◆ Action item: Look through the material below, count the lines containing the word "Given", and state only the count.

◆ Source data:
....

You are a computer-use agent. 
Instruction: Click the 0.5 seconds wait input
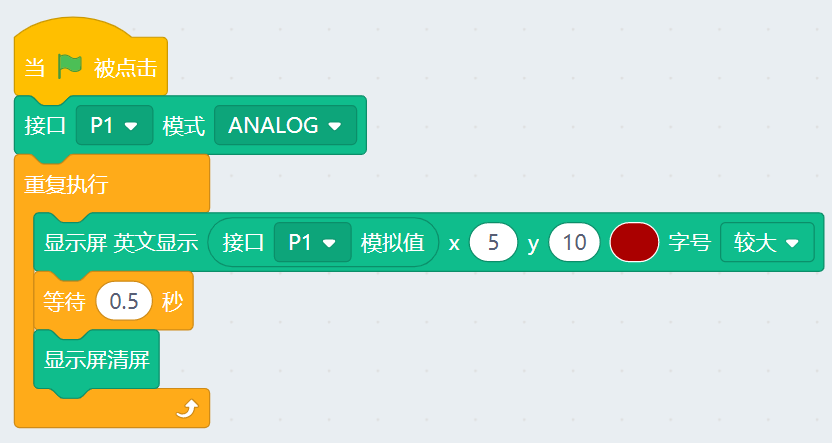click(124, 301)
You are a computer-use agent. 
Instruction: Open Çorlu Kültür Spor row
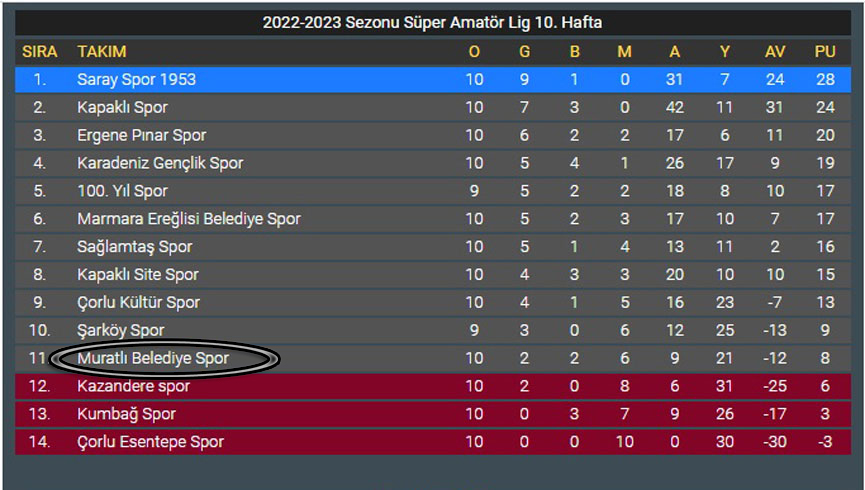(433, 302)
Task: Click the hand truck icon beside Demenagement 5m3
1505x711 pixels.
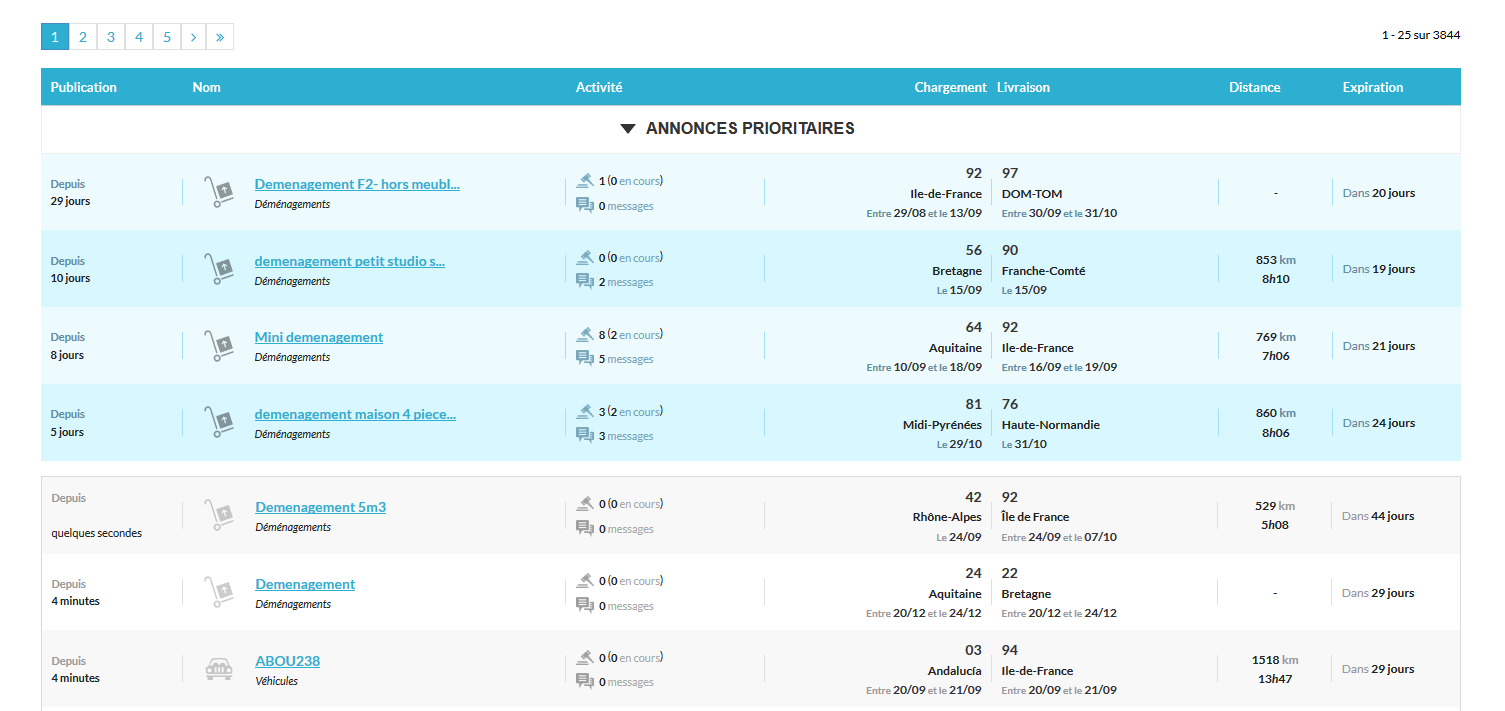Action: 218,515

....

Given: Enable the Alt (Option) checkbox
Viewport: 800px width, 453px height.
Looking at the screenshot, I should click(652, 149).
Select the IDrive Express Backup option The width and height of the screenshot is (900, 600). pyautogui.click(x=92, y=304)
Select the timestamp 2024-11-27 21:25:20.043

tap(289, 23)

....

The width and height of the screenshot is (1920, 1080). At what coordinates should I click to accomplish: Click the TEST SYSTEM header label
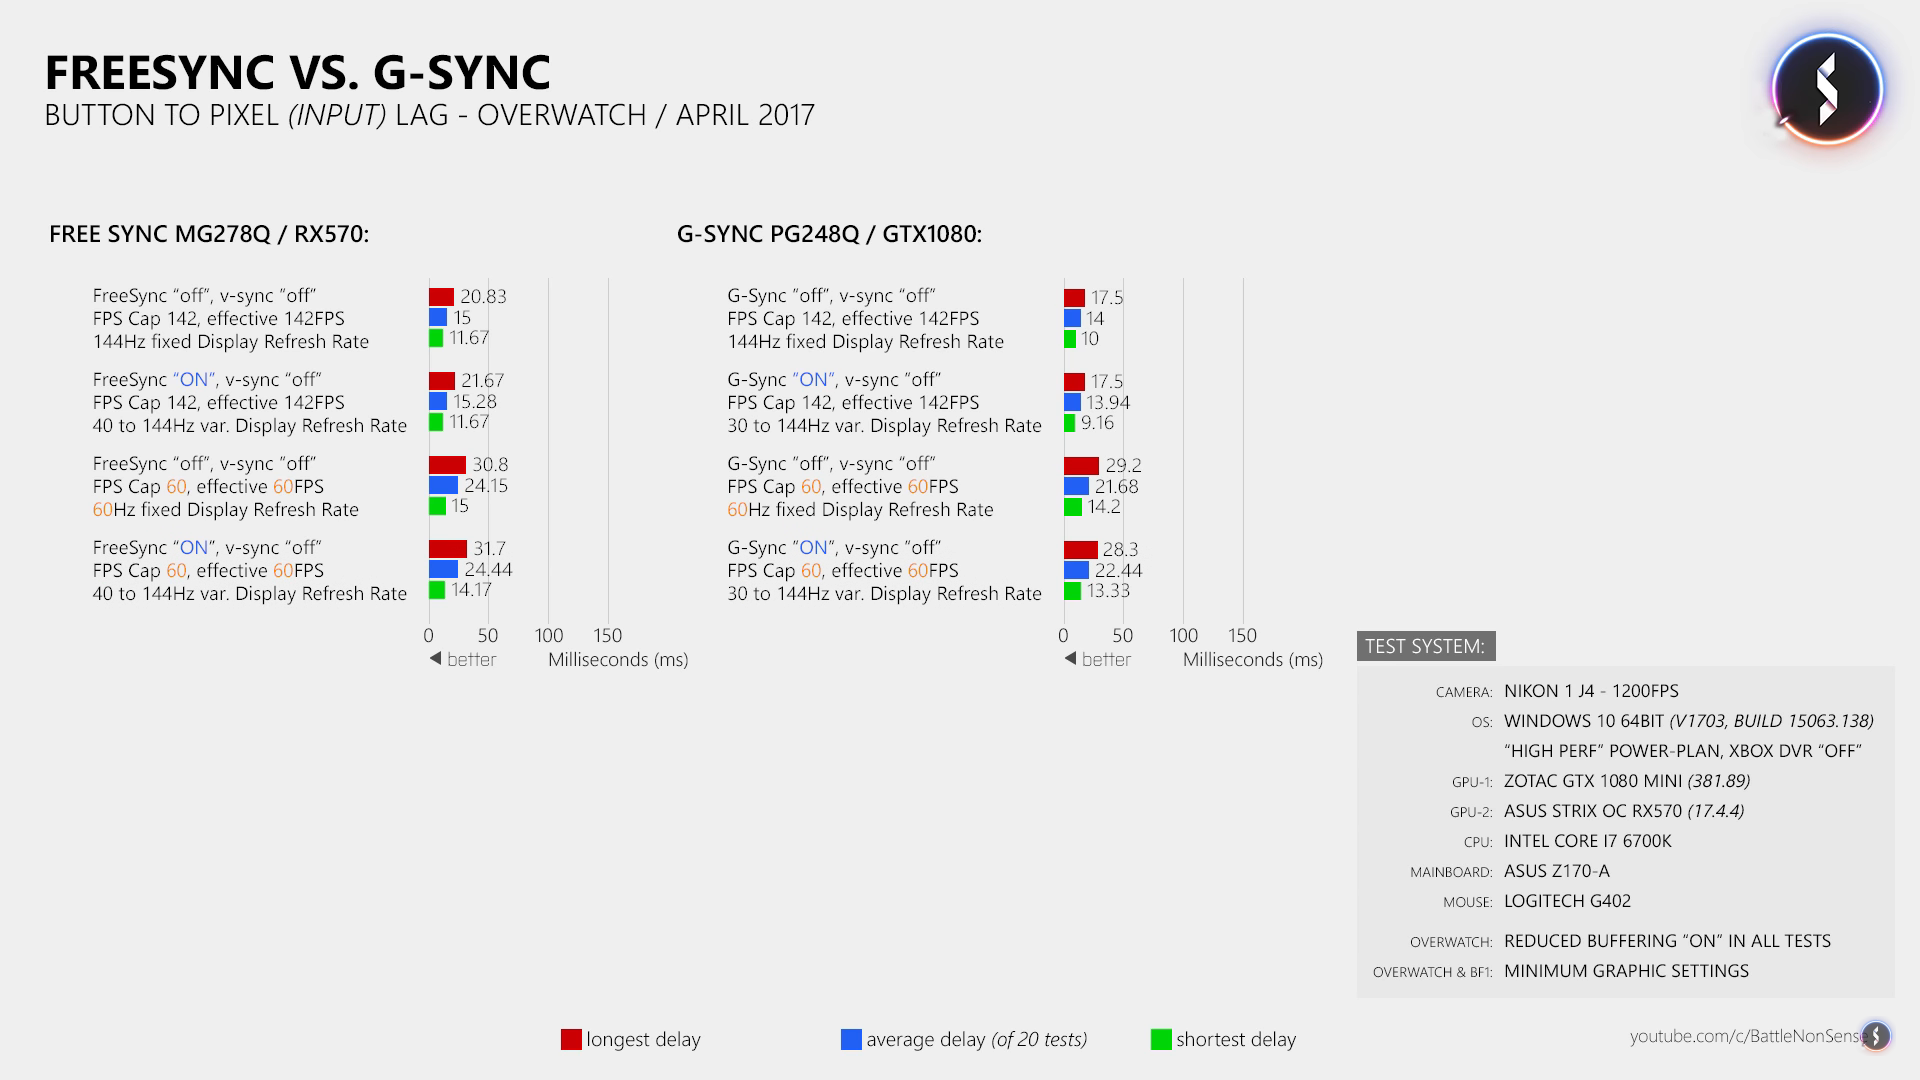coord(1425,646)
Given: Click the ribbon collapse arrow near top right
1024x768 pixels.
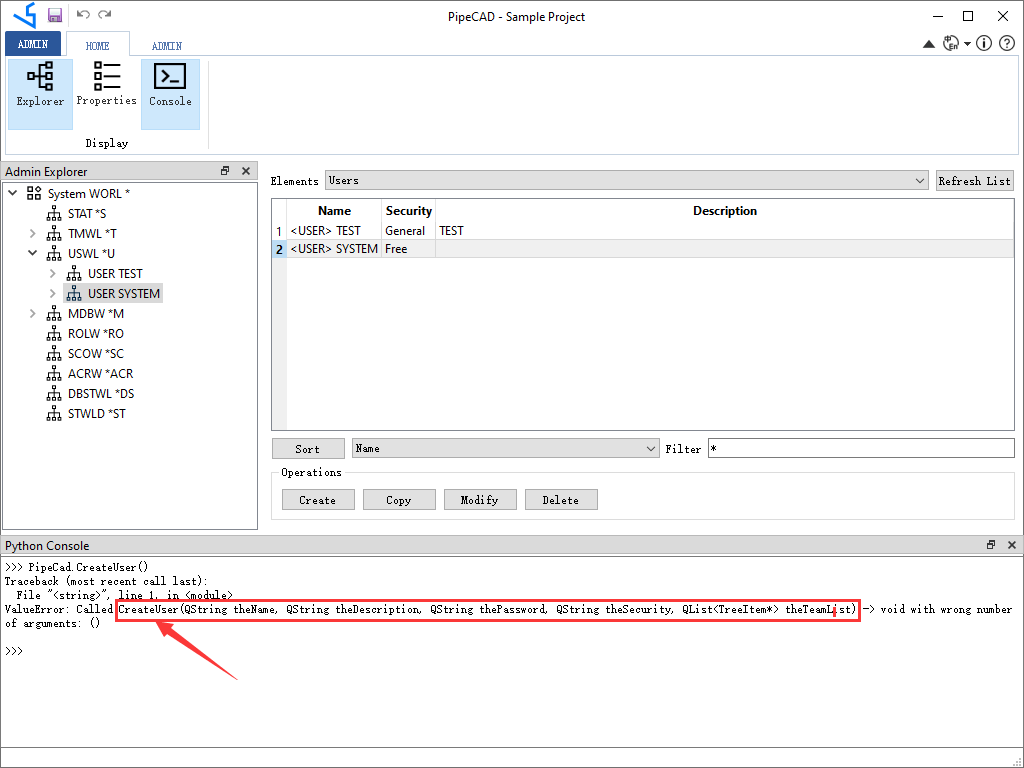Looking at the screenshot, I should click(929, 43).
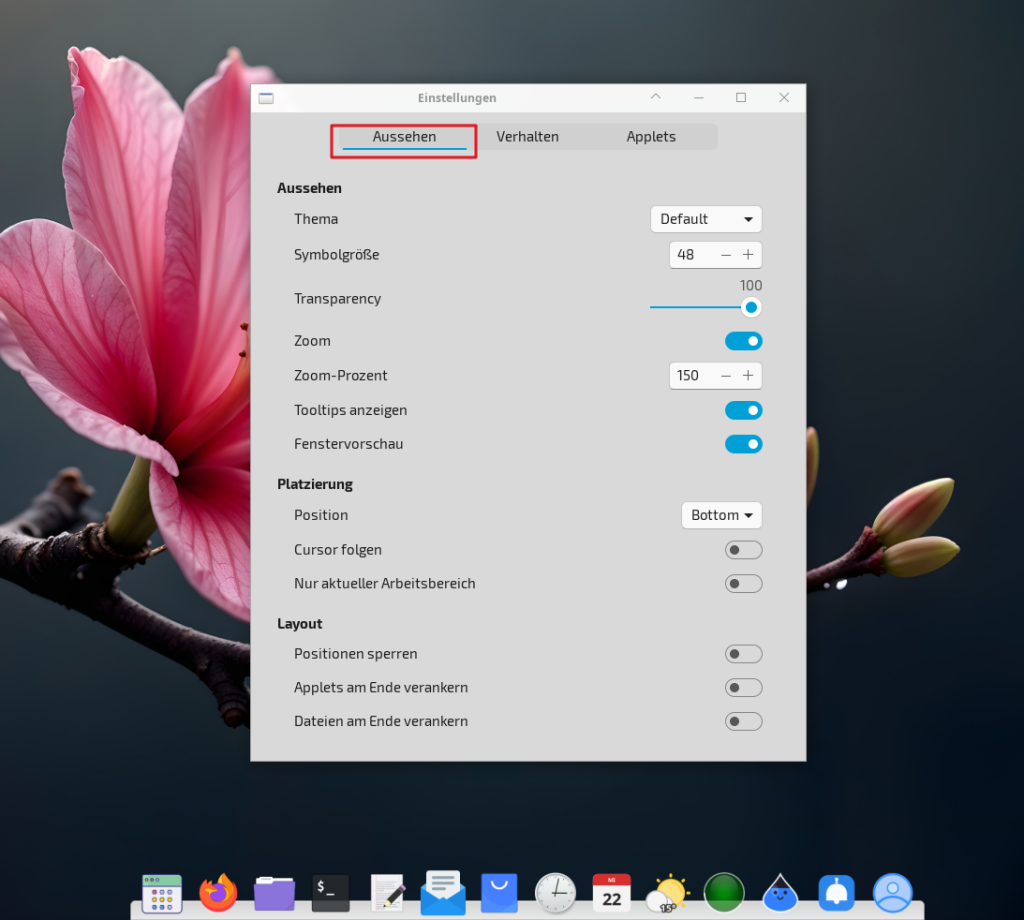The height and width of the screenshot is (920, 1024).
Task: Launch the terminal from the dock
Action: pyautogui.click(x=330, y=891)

....

◆ Exercise response: 2